Children with attention deficit disorder (ADHD or ADD) who struggle in school get lots of negative feedback. As a result, their self-esteem is battered as early as second grade. Adding insult to injury, many parents may get caught up pushing their children to work harder to make top grades. This adds another layer of negativity at home.
I lost my perspective when my son was struggling in high school. At times, I found myself thinking that he was lazy and just didn’t care. I was focused on monitoring his homework, hoping he would make better grades. I met him at the front door every day when he came home from school and asked, “Did you bring home your books and assignments?” I never bothered to ask him how his day went.
When he started avoiding me at the front door, by going in through the basement, a light bulb went on.
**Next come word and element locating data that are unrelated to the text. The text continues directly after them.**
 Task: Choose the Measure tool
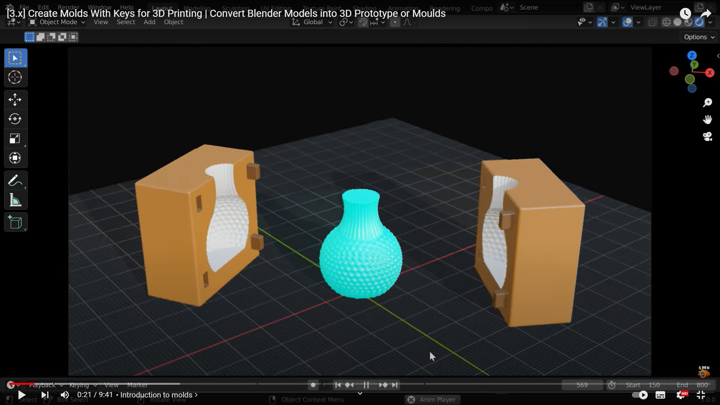(15, 200)
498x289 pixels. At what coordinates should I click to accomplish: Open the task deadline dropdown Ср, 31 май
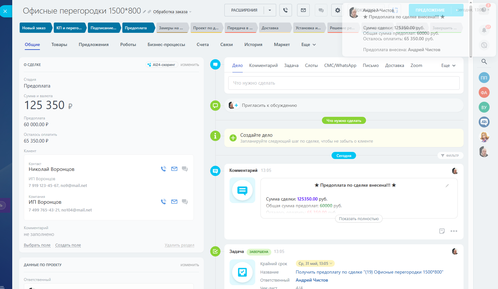point(315,264)

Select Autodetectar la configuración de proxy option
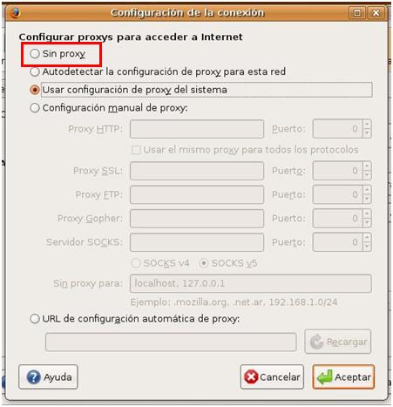35,71
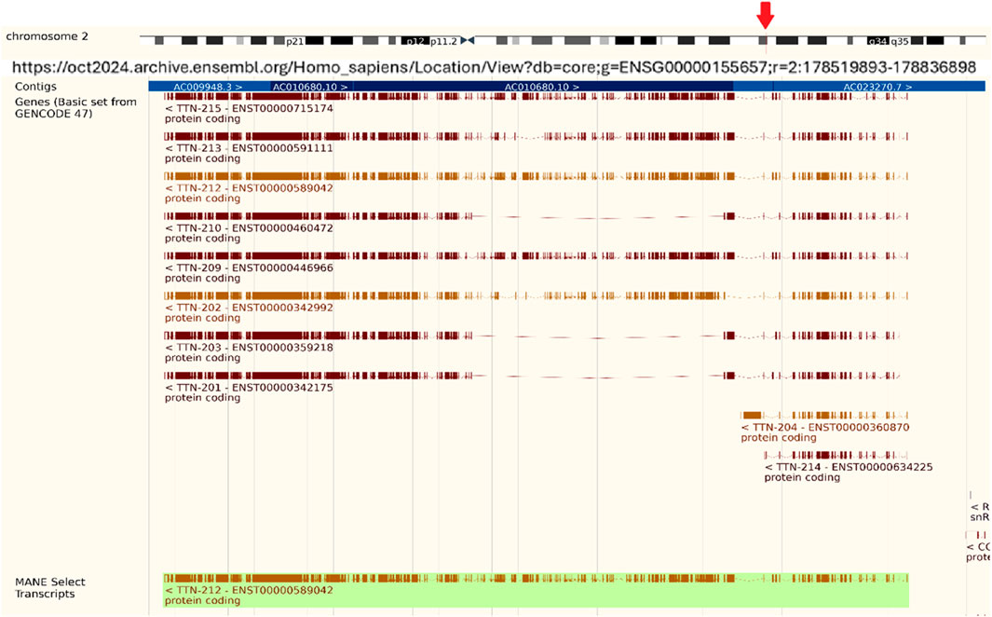992x617 pixels.
Task: Open the AC009948.3 contig
Action: coord(207,87)
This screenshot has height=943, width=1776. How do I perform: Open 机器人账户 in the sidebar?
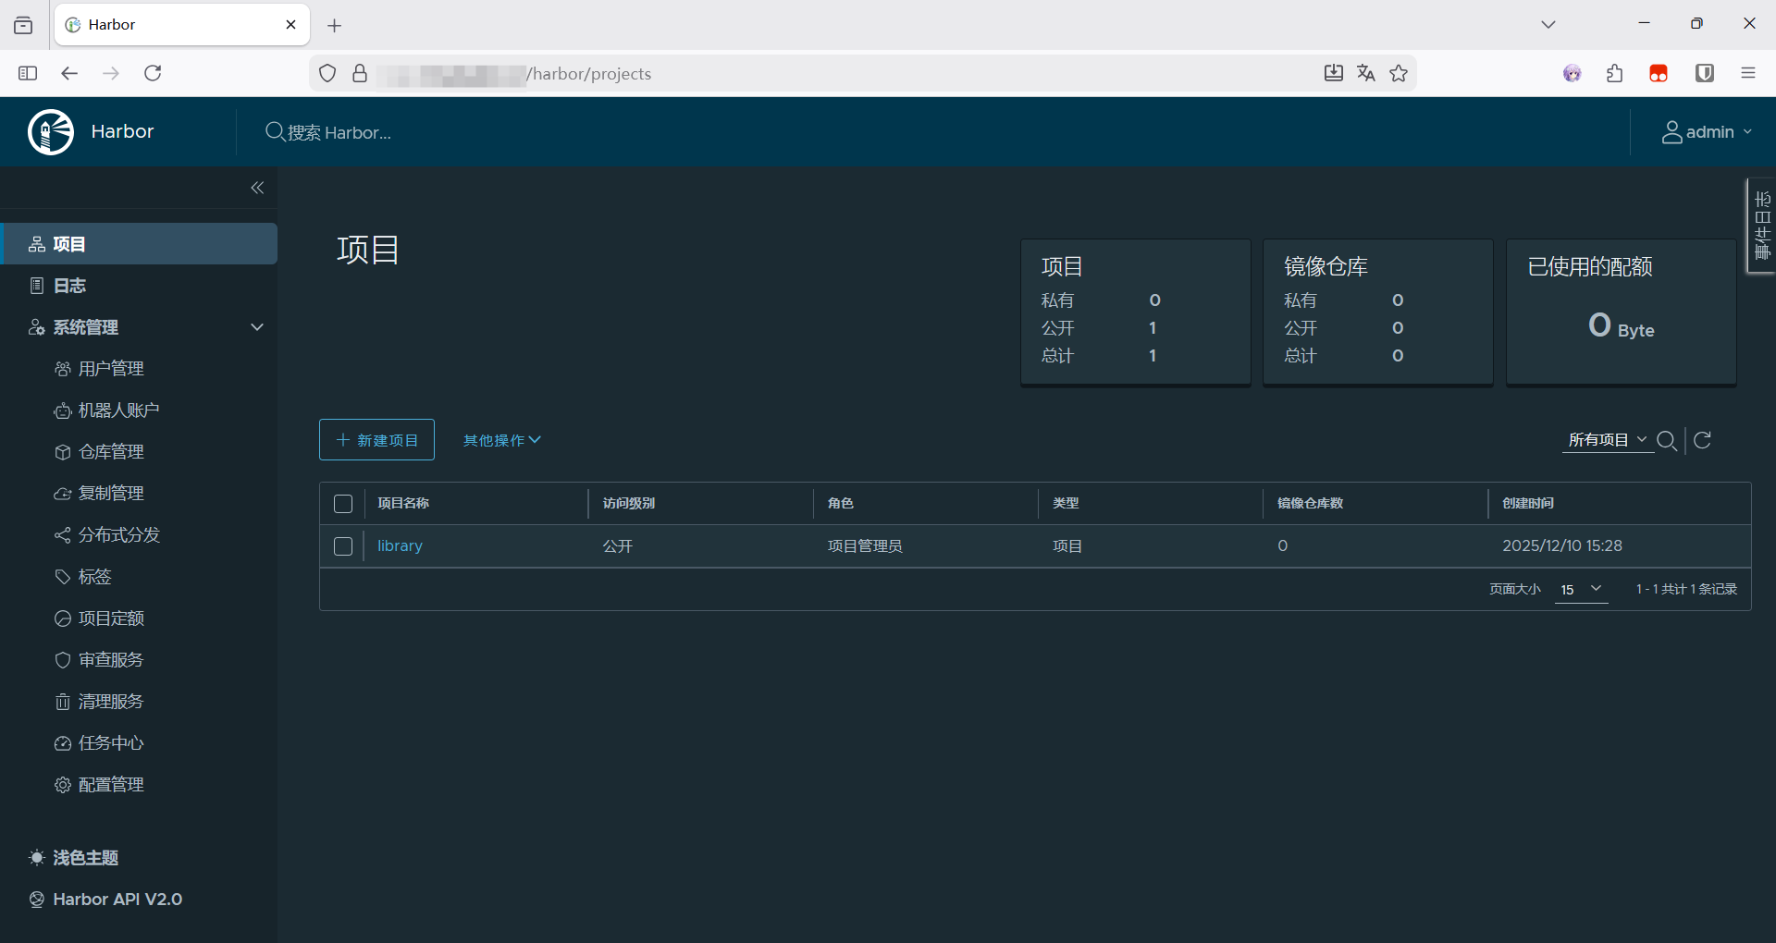(118, 410)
I had lost sight of my most important duties as a parent: loving my son and building his self-esteem.
We should all be investing in our children’s emotional bank account. Your job as a parent is to keep the most important things in mind: nurturing your child’s self-esteem and maintaining a strong relationship with him or her. Your loving relationship may one day save your child’s life.
Investing In and Nurturing Our Children
Stephen Covey, author of The 7 Habits of Highly Effective People (#CommissionsEarned) and other best-selling books, coined the phrase “emotional bank account,” and Russell Barkley, Ph.D., recently used it in one of his top 10 tips for grandparents of children with ADHD. Just as we make regular deposits into our savings account, so we have money when times get tough, adding to our children’s emotional bank account serves the same purpose. Are you making deposits, or emptying his account?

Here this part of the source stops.